One of the most common mistakes organizations make when approaching AI is starting from a place that is too broad to be actionable. Statements like “we need to integrate AI” carry the right level of urgency, but very little direction. They resemble earlier conversations about adopting the internet or moving to the cloud, where the technology itself became the focus rather than the problems it was meant to solve.
AI is no different. It is not a strategy in itself, but a tool that can be applied in many different ways. Without a clear structure around how it is introduced, organizations tend to oscillate between two ineffective extremes: systems that are technically impressive but disconnected from real workflows, or systems that are powerful but introduce unclear or unmanaged risk.
A more effective approach is to decompose AI into a small number of distinct concerns that can be reasoned about independently and then recombined into a coherent whole. In practice, this comes down to three areas: the model and how it is accessed, the data that gives it context, and the harness through which people interact with it.

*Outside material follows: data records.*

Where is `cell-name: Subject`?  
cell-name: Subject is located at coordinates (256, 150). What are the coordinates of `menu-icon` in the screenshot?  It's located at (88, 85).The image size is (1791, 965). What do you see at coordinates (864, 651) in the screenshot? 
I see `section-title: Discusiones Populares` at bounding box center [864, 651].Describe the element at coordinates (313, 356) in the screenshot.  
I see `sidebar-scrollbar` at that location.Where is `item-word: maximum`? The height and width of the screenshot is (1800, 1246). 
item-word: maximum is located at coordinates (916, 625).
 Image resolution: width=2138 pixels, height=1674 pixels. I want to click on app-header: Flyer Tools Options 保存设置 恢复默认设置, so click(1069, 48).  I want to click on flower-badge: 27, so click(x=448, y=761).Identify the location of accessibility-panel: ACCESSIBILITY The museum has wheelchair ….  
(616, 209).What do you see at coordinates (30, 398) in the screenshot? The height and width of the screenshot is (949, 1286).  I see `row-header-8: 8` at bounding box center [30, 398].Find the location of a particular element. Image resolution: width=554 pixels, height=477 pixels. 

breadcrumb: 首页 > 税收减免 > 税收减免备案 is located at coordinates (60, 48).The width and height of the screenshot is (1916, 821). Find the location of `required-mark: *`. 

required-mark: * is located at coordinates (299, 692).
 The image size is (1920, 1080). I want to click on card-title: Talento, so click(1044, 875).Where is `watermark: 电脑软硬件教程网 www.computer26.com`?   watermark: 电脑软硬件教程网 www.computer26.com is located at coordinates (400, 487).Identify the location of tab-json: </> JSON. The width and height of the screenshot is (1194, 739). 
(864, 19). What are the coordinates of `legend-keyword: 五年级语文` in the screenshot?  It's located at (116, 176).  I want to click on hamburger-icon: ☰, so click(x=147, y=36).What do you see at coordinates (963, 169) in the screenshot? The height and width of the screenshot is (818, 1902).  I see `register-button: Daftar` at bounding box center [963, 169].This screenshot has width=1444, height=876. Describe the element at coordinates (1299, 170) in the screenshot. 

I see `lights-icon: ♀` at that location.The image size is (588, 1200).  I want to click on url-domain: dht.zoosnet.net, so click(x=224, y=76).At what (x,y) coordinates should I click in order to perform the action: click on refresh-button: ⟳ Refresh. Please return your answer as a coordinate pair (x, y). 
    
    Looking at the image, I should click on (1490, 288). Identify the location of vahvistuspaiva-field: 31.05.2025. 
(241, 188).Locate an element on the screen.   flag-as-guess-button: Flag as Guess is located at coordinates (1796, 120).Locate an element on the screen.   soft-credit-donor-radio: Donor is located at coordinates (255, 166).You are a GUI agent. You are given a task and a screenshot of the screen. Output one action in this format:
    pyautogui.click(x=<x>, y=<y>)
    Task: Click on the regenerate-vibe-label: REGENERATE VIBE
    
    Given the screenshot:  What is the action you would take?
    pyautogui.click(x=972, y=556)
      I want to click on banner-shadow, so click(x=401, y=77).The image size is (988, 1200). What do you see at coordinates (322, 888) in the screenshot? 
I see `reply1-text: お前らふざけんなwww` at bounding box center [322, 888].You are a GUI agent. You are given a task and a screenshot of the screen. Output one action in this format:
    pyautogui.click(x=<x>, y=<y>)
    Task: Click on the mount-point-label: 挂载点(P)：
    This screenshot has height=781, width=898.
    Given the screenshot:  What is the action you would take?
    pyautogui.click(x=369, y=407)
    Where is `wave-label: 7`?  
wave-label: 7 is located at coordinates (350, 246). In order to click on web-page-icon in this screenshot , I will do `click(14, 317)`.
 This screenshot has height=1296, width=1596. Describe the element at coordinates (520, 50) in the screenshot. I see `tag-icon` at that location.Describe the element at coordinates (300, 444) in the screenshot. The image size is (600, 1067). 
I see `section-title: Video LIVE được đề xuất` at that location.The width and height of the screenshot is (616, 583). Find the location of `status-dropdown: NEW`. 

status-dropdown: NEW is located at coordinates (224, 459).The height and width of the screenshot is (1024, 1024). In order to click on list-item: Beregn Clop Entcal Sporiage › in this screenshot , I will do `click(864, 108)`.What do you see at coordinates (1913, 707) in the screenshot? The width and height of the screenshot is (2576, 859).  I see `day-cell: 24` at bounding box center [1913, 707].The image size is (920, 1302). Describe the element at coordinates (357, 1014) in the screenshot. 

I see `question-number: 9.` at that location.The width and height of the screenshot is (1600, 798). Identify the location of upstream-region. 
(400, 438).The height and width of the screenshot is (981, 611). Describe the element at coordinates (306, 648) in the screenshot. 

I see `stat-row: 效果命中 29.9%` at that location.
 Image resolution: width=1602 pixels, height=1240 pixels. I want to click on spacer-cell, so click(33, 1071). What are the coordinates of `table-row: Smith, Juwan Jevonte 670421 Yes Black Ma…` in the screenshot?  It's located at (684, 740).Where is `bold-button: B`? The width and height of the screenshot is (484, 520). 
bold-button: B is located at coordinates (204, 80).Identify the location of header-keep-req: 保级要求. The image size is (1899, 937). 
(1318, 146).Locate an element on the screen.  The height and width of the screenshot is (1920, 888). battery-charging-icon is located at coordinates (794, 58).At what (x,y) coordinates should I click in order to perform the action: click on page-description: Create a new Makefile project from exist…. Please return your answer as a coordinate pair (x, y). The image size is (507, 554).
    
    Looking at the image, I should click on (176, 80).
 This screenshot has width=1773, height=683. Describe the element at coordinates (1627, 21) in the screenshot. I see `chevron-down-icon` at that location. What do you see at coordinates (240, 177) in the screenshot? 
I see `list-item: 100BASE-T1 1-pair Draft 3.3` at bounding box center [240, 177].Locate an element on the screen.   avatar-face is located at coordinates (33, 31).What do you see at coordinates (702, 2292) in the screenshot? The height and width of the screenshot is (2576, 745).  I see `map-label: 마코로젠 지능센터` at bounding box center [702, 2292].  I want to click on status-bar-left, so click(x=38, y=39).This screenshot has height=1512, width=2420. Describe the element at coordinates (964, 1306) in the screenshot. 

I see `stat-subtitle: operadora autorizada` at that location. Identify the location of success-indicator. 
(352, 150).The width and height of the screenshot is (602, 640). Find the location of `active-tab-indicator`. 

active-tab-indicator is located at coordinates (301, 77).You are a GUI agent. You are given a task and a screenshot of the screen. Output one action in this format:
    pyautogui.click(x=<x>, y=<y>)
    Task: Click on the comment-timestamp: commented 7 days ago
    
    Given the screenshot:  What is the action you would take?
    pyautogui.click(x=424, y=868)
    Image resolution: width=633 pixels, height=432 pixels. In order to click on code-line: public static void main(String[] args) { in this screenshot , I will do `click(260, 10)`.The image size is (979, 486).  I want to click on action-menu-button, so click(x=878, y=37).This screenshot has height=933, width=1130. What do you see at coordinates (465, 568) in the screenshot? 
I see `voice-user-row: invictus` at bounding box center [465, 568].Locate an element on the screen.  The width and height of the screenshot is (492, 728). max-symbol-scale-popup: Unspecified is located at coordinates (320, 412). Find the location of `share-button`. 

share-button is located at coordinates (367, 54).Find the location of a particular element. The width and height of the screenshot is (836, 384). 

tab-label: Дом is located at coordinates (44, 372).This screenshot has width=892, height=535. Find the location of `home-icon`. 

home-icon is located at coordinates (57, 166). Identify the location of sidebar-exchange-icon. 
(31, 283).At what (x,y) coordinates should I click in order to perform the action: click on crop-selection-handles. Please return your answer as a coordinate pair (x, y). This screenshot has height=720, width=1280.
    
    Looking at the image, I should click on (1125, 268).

Thinking in terms of these layers makes it easier to balance innovation with the kinds of controls that are required in a large organization.

At the foundation of any AI system is a model, which provides the underlying intelligence. It is technically straightforward to integrate directly with a model provider such as Anthropic or OpenAI, and many teams begin there. However, direct integration places the responsibility for security, privacy, and compliance squarely on the organization consuming the model.
Each request must be evaluated in terms of what data is being sent, whether it contains sensitive information, how that information is handled by the provider, and whether it is stored or used for training. While this can be managed in a limited context, it becomes increasingly difficult as more teams, use cases, and model providers are introduced.
AI gateways address this problem by introducing a consistent control layer between internal systems and external models. Services such as AWS Bedrock, Azure AI, and Vercel AI Gateway allow organizations to define security and routing policies in a single place, rather than re-implementing them for each integration. In doing so, they make it possible to rely on well-understood, enterprise-grade patterns for identity, logging, and compliance.
This approach has a practical benefit beyond security. By standardizing how models are accessed, it becomes much easier to work with multiple providers over time without introducing fragmentation or duplicating effort. The gateway effectively separates the choice of model from the rest of the system, which is an important property in a space that is evolving as quickly as this one.

If models provide general capability, data provides relevance. Without access to internal systems, documentation, and workflows, AI systems tend to produce output that is generic and of limited practical value. At the same time, expanding access to data without clear constraints can introduce significant risk, particularly in environments with sensitive or regulated information.
Rather than introducing a new permission model specifically for AI, a more sustainable approach is to build on top of the controls that already exist. OAuth-based integrations are a common starting point, as they allow systems to act on behalf of a user and inherit their permissions. In a system like Jira, for example, this means that the AI can only access issues that the user themselves is allowed to see, which aligns its behavior with established governance.
This pattern can be extended through additional mechanisms such as role-based access control, scoped connectors that limit access to specific projects or datasets, and data loss prevention techniques that identify and remove sensitive information before it is processed. Audit logging and runtime access patterns, where data is retrieved as needed rather than copied into a separate store, further reinforce this model by maintaining visibility and reducing the risk of unintended exposure.
Taken together, these approaches reinforce a simple principle: the introduction of AI should not require rethinking how data access is governed. Instead, it should respect and reuse the systems that are already in place, adding only the additional safeguards needed to account for how the data is being used.

The final layer is the harness, which represents the tools and interfaces through which users interact with AI. This includes everything from developer-oriented frameworks to more packaged copilots and assistants. While this layer is often where adoption is most visible, it is also where previously established controls can be inadvertently bypassed.
Some harnesses integrate tightly with their own model providers and data sources, routing requests through infrastructure that is not visible or configurable by the organization using them. In such cases, even a well-designed gateway and data strategy can be undermined, as requests may no longer pass through the intended control points.
For this reason, it is important to select harnesses that allow organizations to bring their own model access and data integrations. In practice, this means being able to direct all model traffic through the chosen gateway, to rely on existing data connectors, and to avoid hidden or implicit dependencies on external systems.
Tools such as LangChain, LlamaIndex, and the Vercel AI SDK are often used in this context because they are designed to be composable and transparent. More opinionated platforms can also be used effectively, but they require closer evaluation to ensure they align with the organization’s architecture and control model.

Integrating AI at scale is less about choosing a single platform and more about establishing a set of boundaries within which different tools and use cases can operate. By separating concerns into model access, data context, and user-facing harnesses, organizations can make deliberate decisions at each layer without losing sight of the overall system.
This separation makes it possible to move forward in a way that is both practical and sustainable. Models can evolve without requiring wholesale changes to applications, data can remain governed by existing policies, and harnesses can be introduced or replaced based on the needs of specific teams.
In that sense, the goal is not simply to adopt AI, but to integrate it in a way that aligns with how the organization already manages risk, builds software, and delivers value. When these layers are treated as part of a cohesive system rather than isolated decisions, the balance between innovation and security becomes much easier to achieve.